La statua è stata posta pubblicamente sul prato del Mall. Non è una commissione ufficiale e non ci sono annunci clamorosi con nastri e discorsi. È più uno scherzo artistico a cielo aperto, pensato per far parlare e scatenare reazioni, dal sorriso forzato alla rabbia vera.

Perché la scelta di questa immagine?

  • Satira visiva: la posa prende in giro l'iconografia romantica del film trasformandola in un atto provocatorio.
  • Personaggi controversi: mettere insieme Trump e Epstein è una scelta pensata per creare scalpore immediato.
  • Luogo simbolico: il National Mall è il palcoscenico ideale per messaggi politici e artistici che vogliono essere visti da tutti.

Non ci sono stati comunicati ufficiali da chi ha installato l'opera al momento della scoperta. Come spesso accade con questi blitz artistici, il mistero è parte del divertimento per gli autori e parte della frustrazione per chi vorrebbe regole e permessi.

Reazioni e caos prevedibile

Come prevedibile, la statua ha provocato reazioni miste: qualcuno l'ha trovata spiritosa e pungente, altri l'hanno giudicata di cattivo gusto. È raro che due nomi così carichi di polemica vengano messi insieme senza scatenare discussioni su etica, satira e opportunità.
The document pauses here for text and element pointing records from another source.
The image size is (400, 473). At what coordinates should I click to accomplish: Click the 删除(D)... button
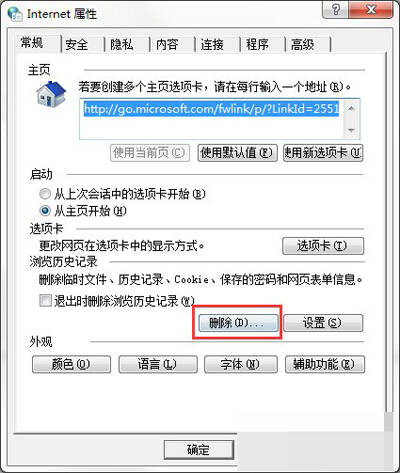(238, 323)
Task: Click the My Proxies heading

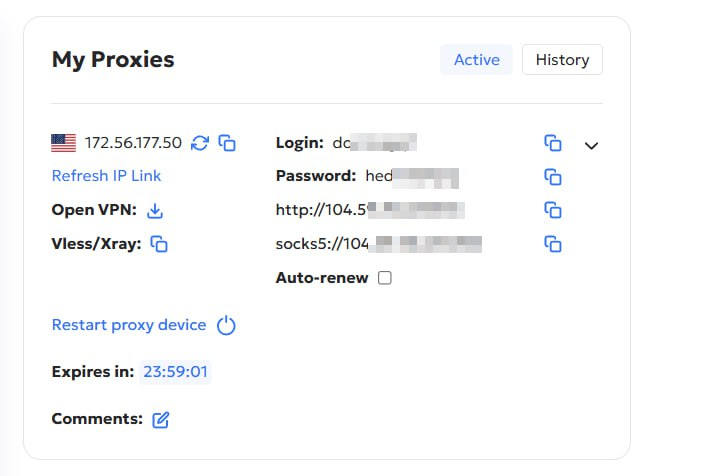Action: (113, 60)
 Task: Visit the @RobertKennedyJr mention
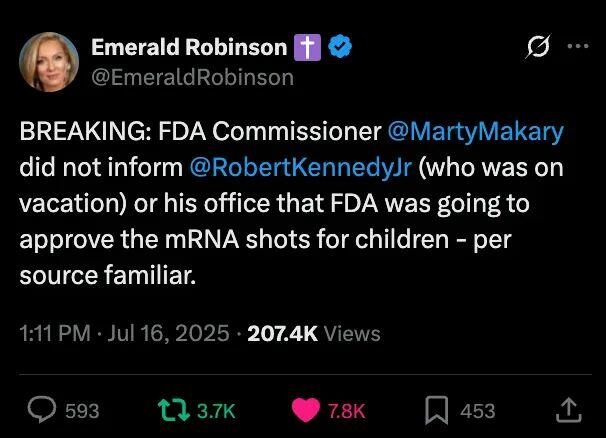[x=301, y=167]
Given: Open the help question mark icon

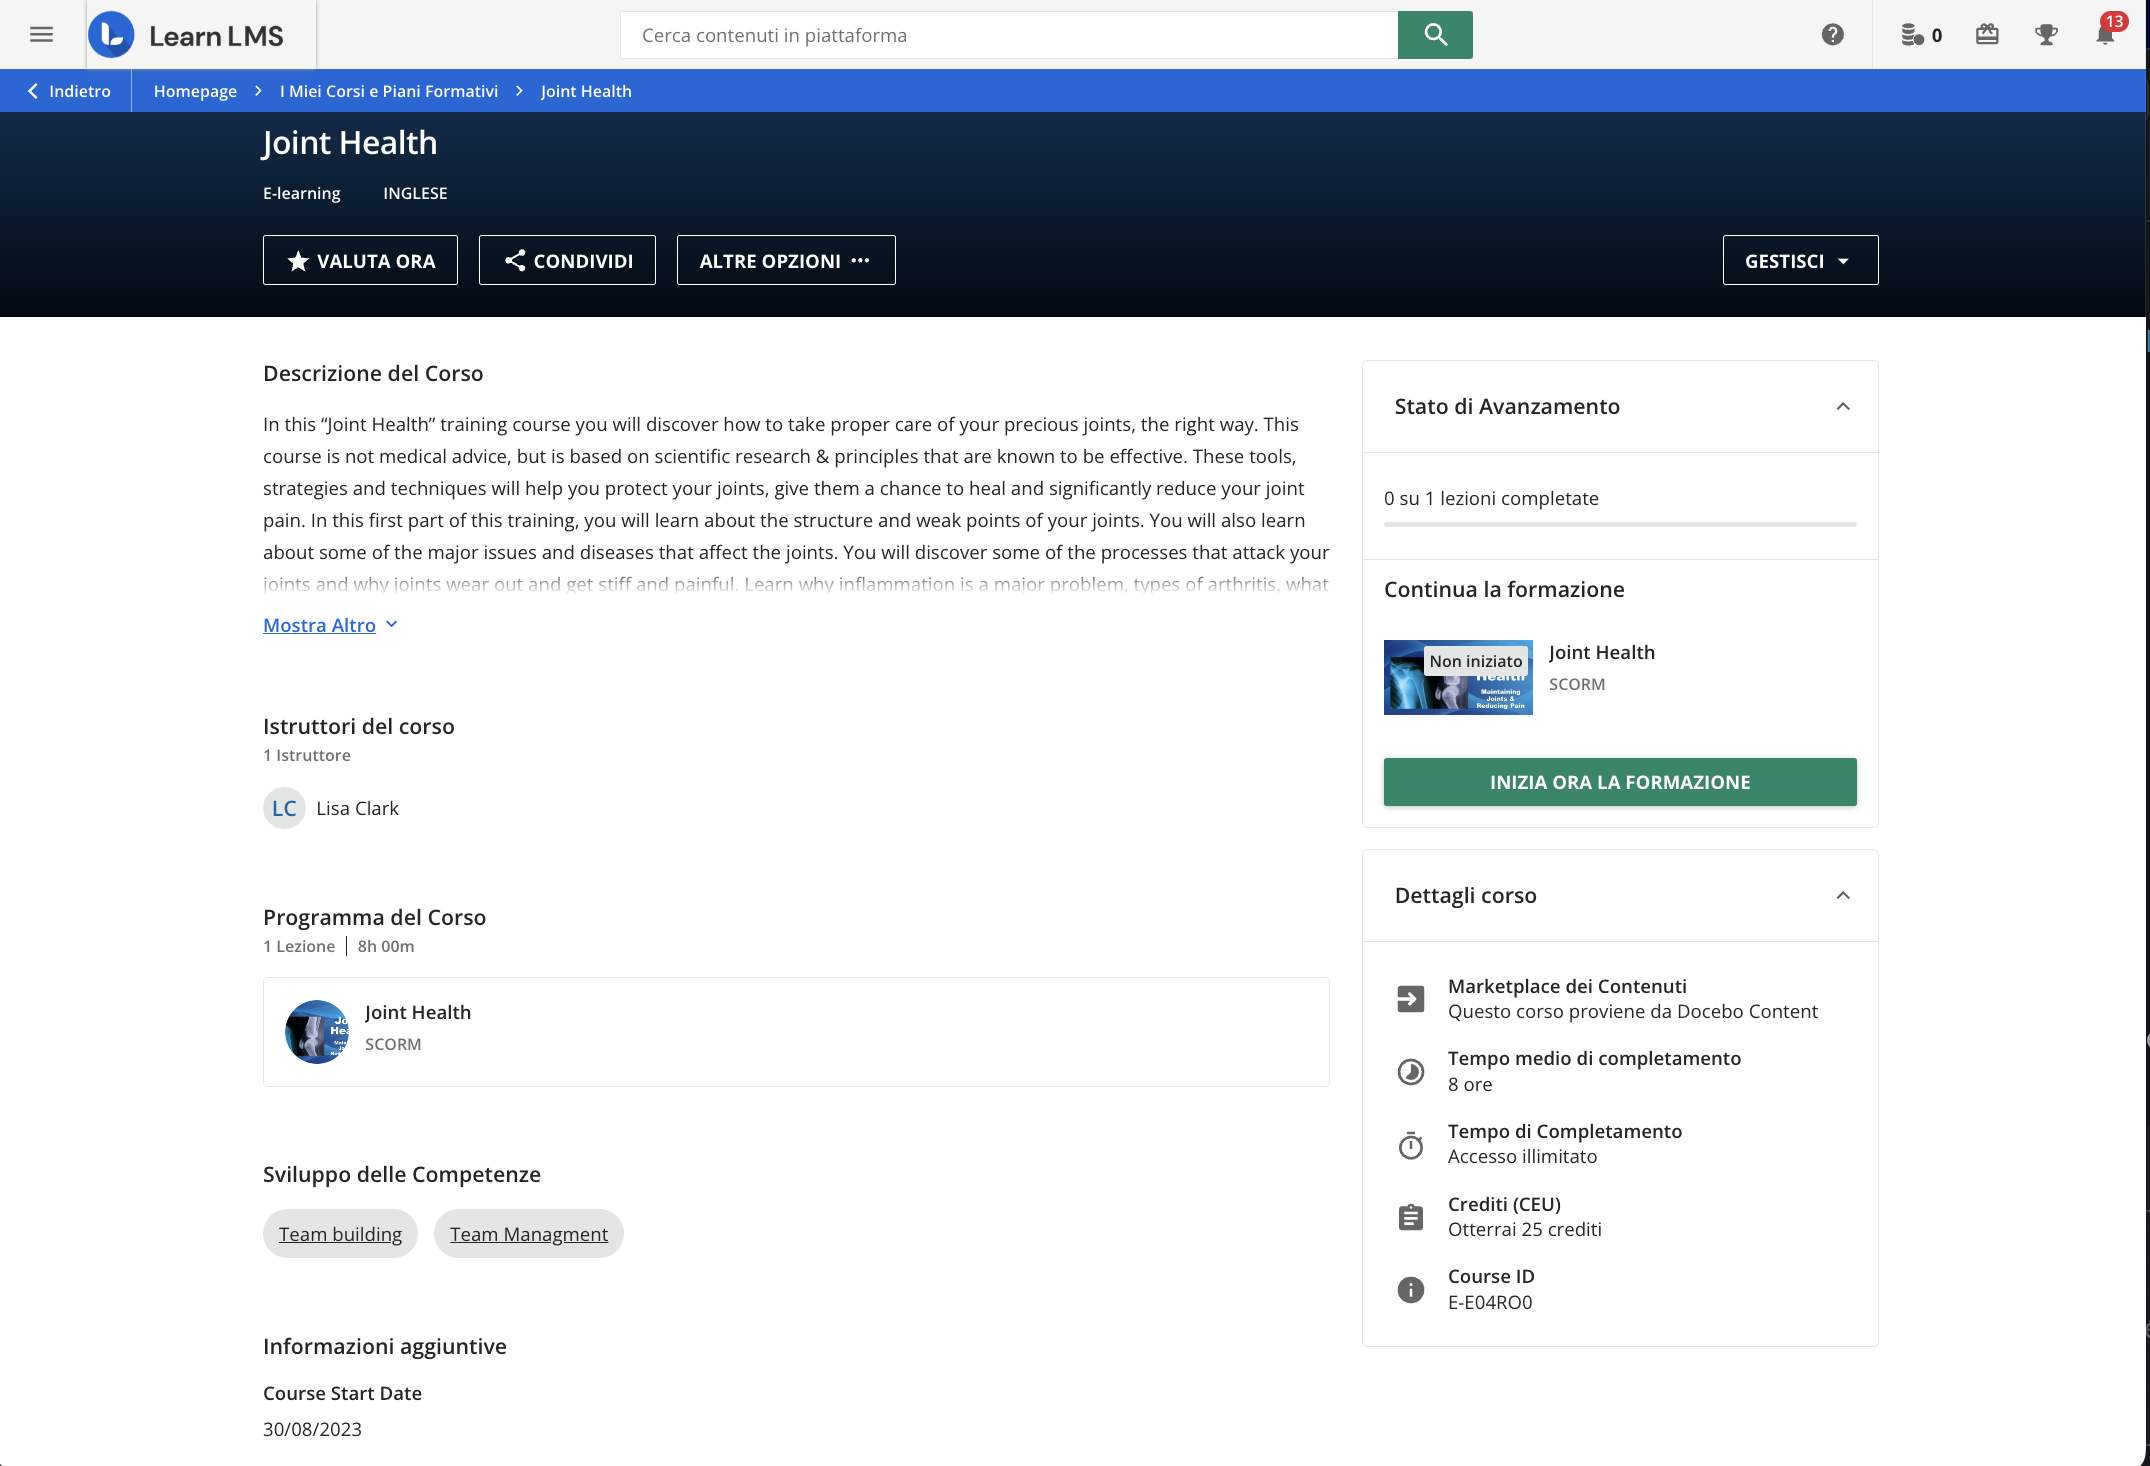Looking at the screenshot, I should 1832,35.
In breve: è arte? È vandalismo? È solo meme in grande formato? Dipende da quanto ti piace ridere delle contraddizioni della nostra epoca.

La scena resterà ancora per poco o per molto, a seconda delle decisioni delle autorità locali. Nel frattempo, la statua continua a fare ciò per cui è stata pensata: attirare sguardi, scatenare commenti e ricordarci che l'arte pubblica ama provocare.